Write out all of the lines below again with their requests, adding 79 to each number in the answer coordinates. Leave the pictures out.
-- START EXERCISE MATERIALS --
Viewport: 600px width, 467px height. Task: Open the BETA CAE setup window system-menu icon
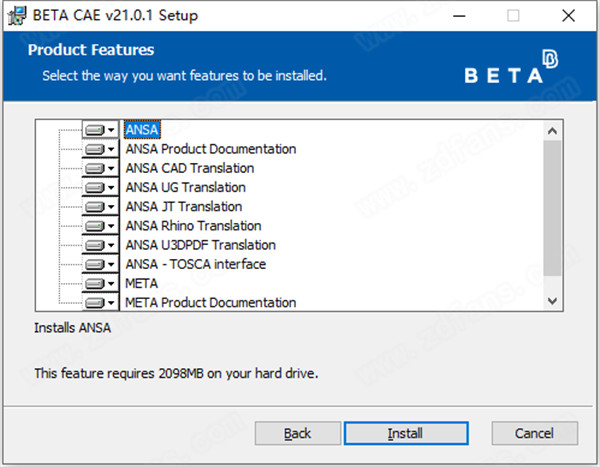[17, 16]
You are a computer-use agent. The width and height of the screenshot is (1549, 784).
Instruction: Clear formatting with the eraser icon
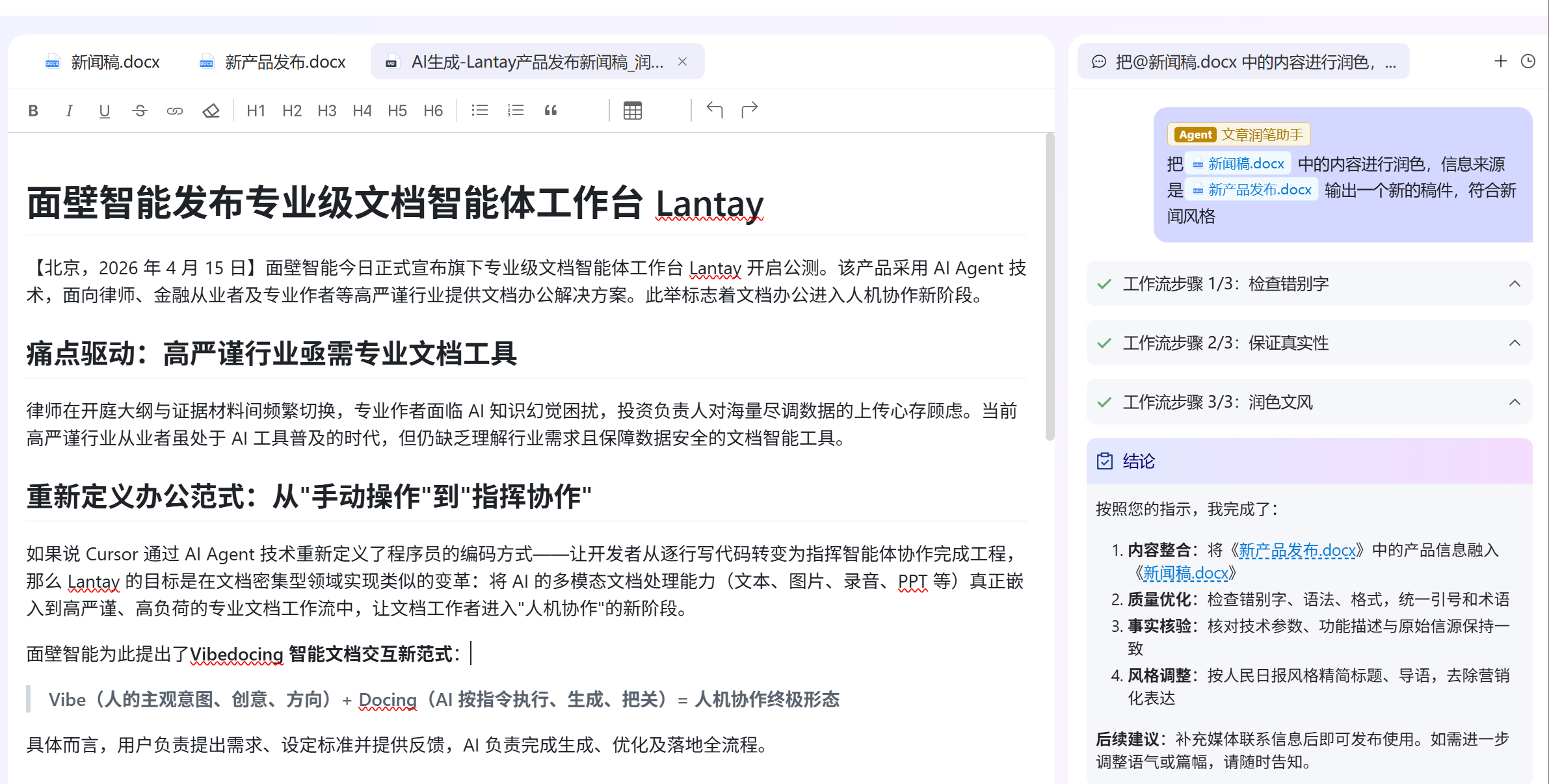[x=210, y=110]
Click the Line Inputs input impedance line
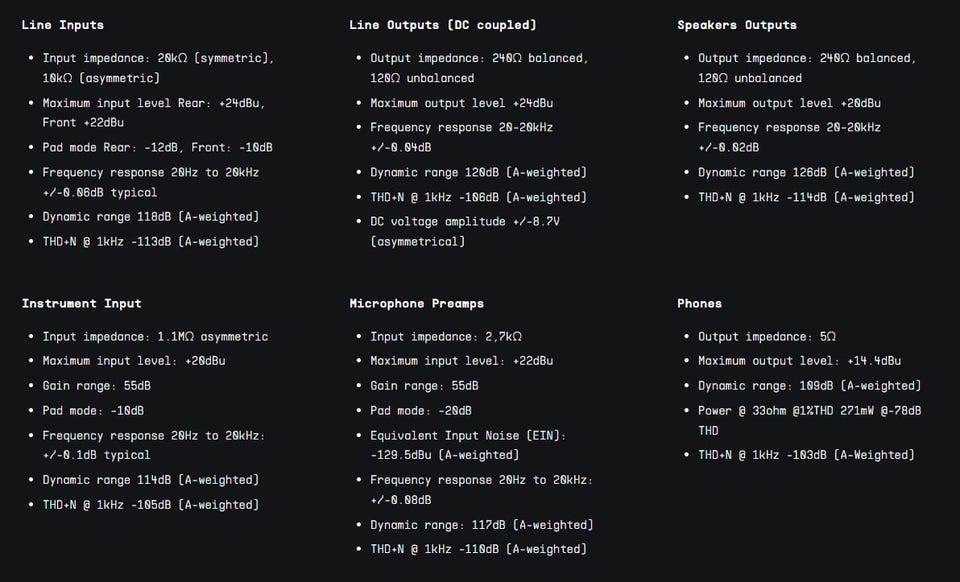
-- END EXERCISE MATERIALS --
- [SOLUTION]
Viewport: 600px width, 467px height. Task: Open the BETA CAE setup window system-menu icon
[96, 95]
You are a computer-use agent. The width and height of the screenshot is (1549, 784).
Instruction: Clear formatting with the eraser icon
[x=289, y=189]
Click the Line Inputs input impedance line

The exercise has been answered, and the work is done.